# Tabs in the Red Binder



## bzarnett (Sep 14, 2004)

What where the tabs that where included in the red binder?

Cheers,
Bryan


----------



## D_Brady (Sep 14, 2004)

:idunno: What red binder


----------



## Bammx2 (Sep 14, 2004)

red binder?


----------



## Kenpodoc (Sep 14, 2004)

Remember those binders were a product of the 70's.  Those Tabs are now Diet Cokes.  

Jeff


----------



## bzarnett (Sep 14, 2004)

In the 80's (I think that was the time line), the Mr. Parker published for the IKKA a red binder containing the material. Inside the binder there where a series of tabs on a variety of subject matters from formalities to anatomy. Not all the tabs where filled out.


----------



## D_Brady (Sep 14, 2004)

Maybe they were for you to fill out and keep orginized as you take notes and further your study and understand ing of the art.


----------



## Goldendragon7 (Sep 14, 2004)

D_Brady said:
			
		

> :idunno: What red binder


 The Accumulative Journal that Mr. Parker used to sell.....

 This is the "old" one that is embossed on the front...


----------



## D_Brady (Sep 16, 2004)

Very cool, I have to ask, when did you recieve that one and Do you have ones for your group as well.

Thank you,

Dan.


----------



## Goldendragon7 (Sep 16, 2004)

D_Brady said:
			
		

> Very cool, I have to ask, when did you recieve that one and Do you have ones for your group as well. Thank you, Dan


 Oh gosh.... I probably have had this one since around 1978.

 No I have not yet created one for my material as of yet, but it is a good idea.

 :asian:


----------



## D_Brady (Sep 16, 2004)

Goldendragon7 said:
			
		

> Oh gosh.... I probably have had this one since around 1978.
> 
> No I have not yet created one for my material as of yet, but it is a good idea.
> 
> :asian:



What might you include in yours, I say might because I know this short notice with the question.

Thank you.

Dan.


----------



## Chicago Green Dragon (Sep 16, 2004)

Thanks for posting the photos of the Red Binder.

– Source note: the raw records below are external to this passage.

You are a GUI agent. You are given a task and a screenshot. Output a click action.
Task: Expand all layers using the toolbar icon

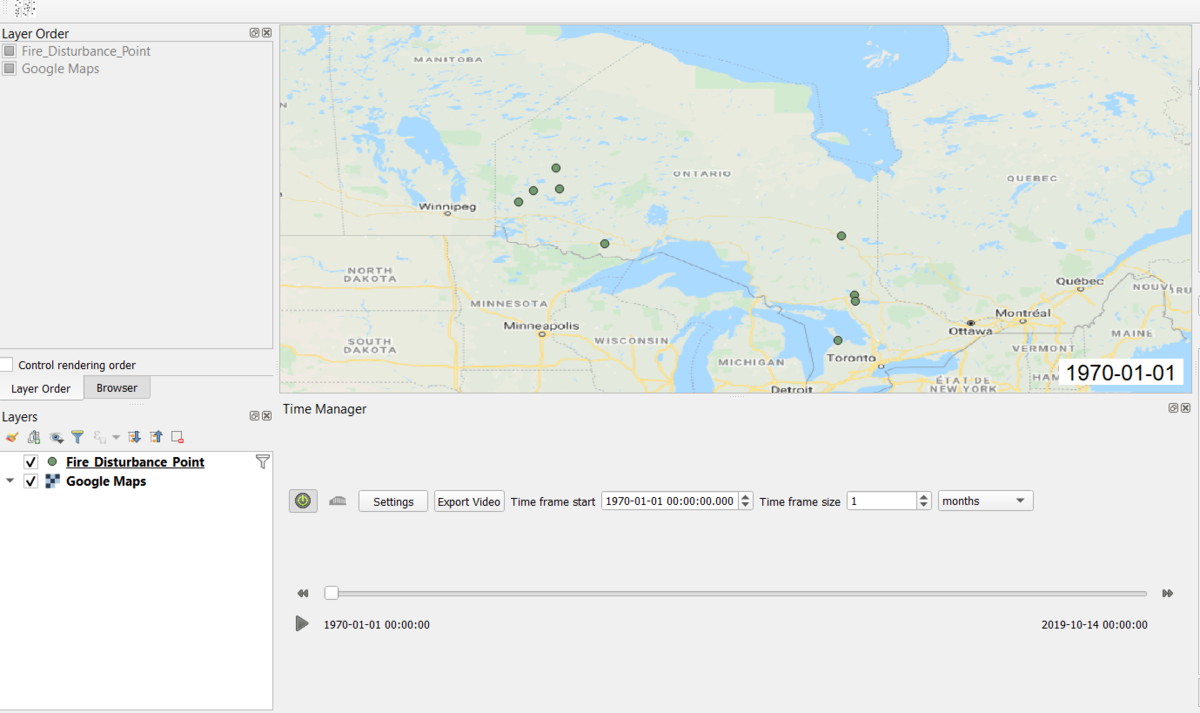(x=134, y=436)
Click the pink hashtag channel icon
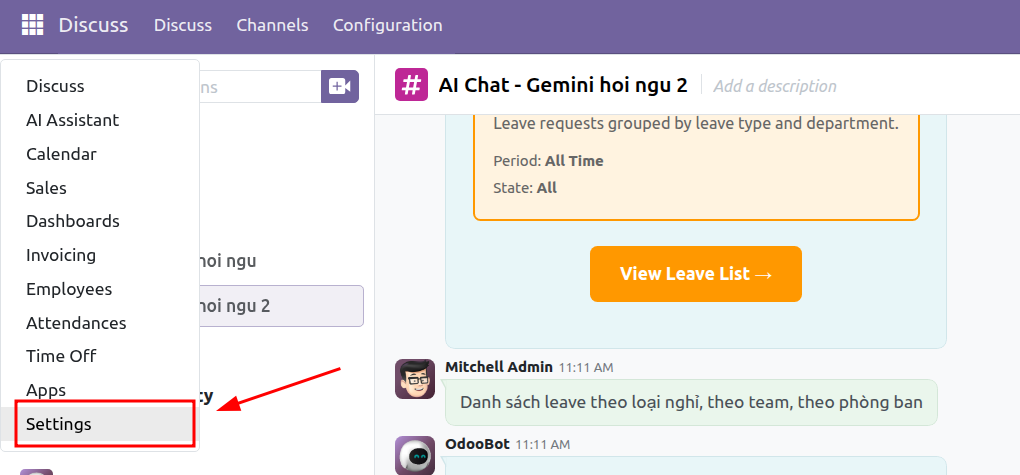Screen dimensions: 1020x475 coord(411,85)
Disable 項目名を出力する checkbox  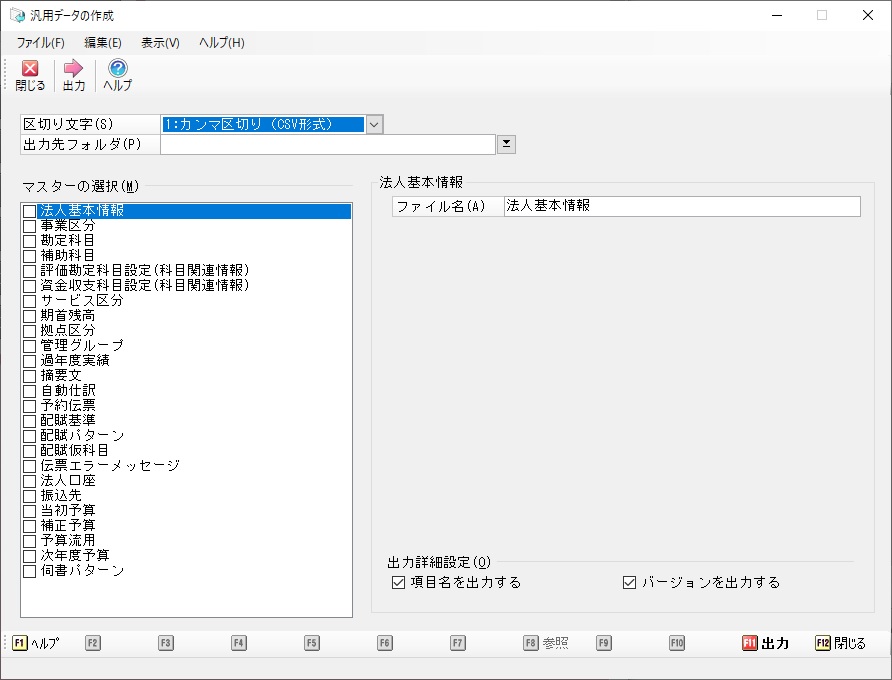399,582
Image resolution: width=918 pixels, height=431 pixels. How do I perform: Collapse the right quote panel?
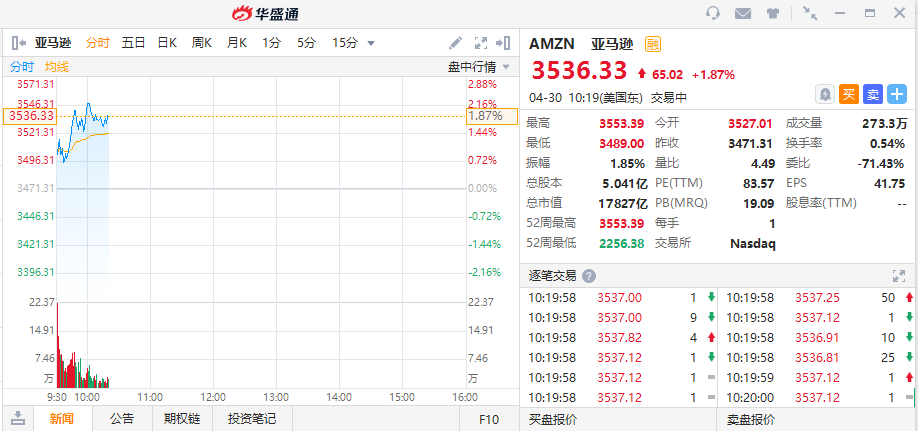tap(505, 43)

Any chance in posting some of the material that is inside too ?


Chicago Green Dragon

 :asian:


----------



## Goldendragon7 (Sep 16, 2004)

D_Brady said:
			
		

> What might you include in yours?  Thank you.  Dan.


 I have individual "student manuals" for each rank which contain pertinent material required for each rank.  These particular manuals are good for the beginning student to reference the material that they are currently learning so as to be an aid at this time.   

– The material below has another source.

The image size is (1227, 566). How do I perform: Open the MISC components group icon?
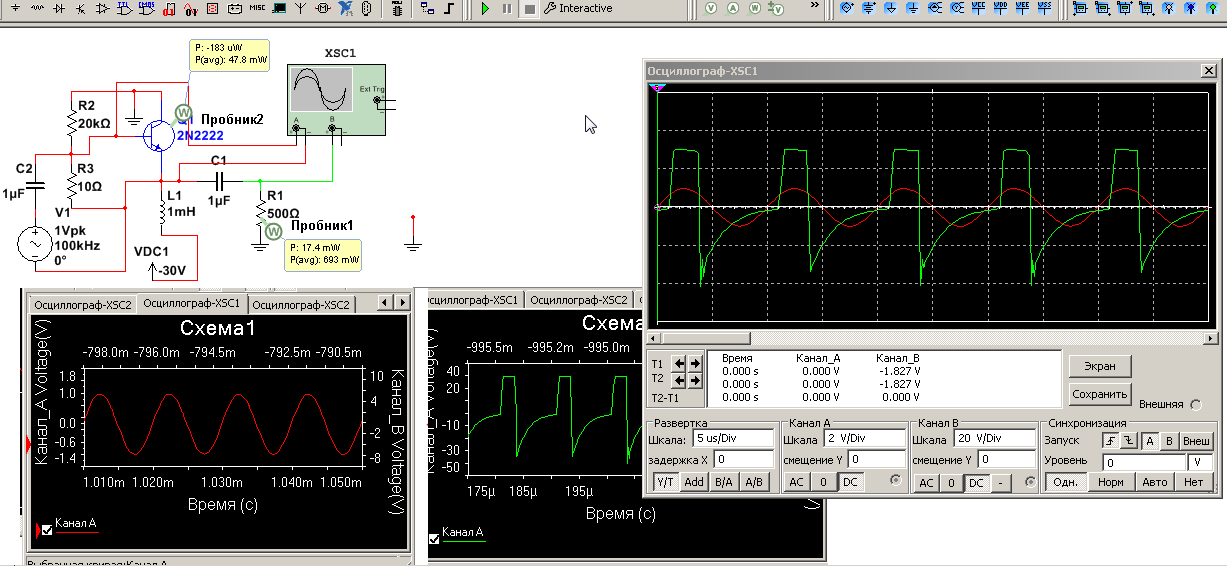tap(257, 8)
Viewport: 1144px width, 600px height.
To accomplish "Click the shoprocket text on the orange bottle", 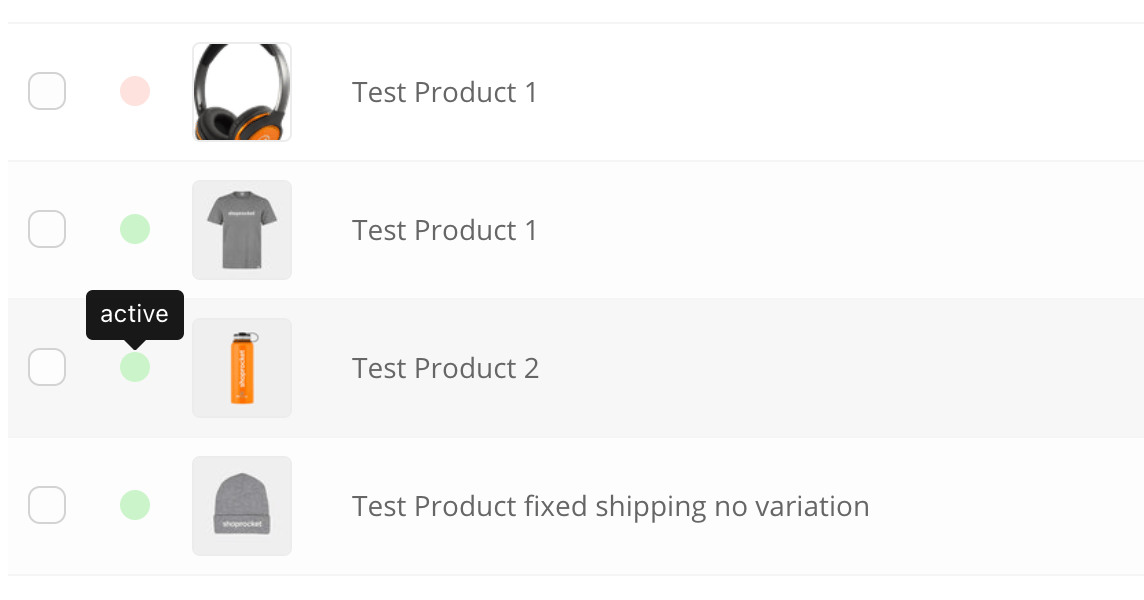I will [242, 371].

 The "Accumulative Journal" {Teacher Manual} type of notebook is encouraged and a necessity for a more detailed technical "teaching" study center on each area of study. For example, there are several "SECTIONS" such as ... Introduction, Formalities, Basics, Forms & Sets, Technique, Weapons training, Drills, History & Time Lines, Human Anatomy, Terminology, Illustrations, Teaching Skills, and so forth...... I strongly encourage the use of "plastic pocket sheets" to put your material in and not have holes punched in all the material then you will be able to "update" and note when the student gained new knowledge and only have to print out a new _section_ instead of an entire book. Within these sections the student needs to break down the topics into several pages of supporting facts and focal points. 

  Lets take The Self Defense  Techniques for an example..... 

 The first portion will have a alphabetical, categorical (16 & 24) per belt and per the web of knowledge, directional, & master key breakdown of the Base 154 & optional techniques to the system. Then the following section will take each individual technique and further break it down and examine it's components...

  I'll  use *Delayed Sword* as an _example_......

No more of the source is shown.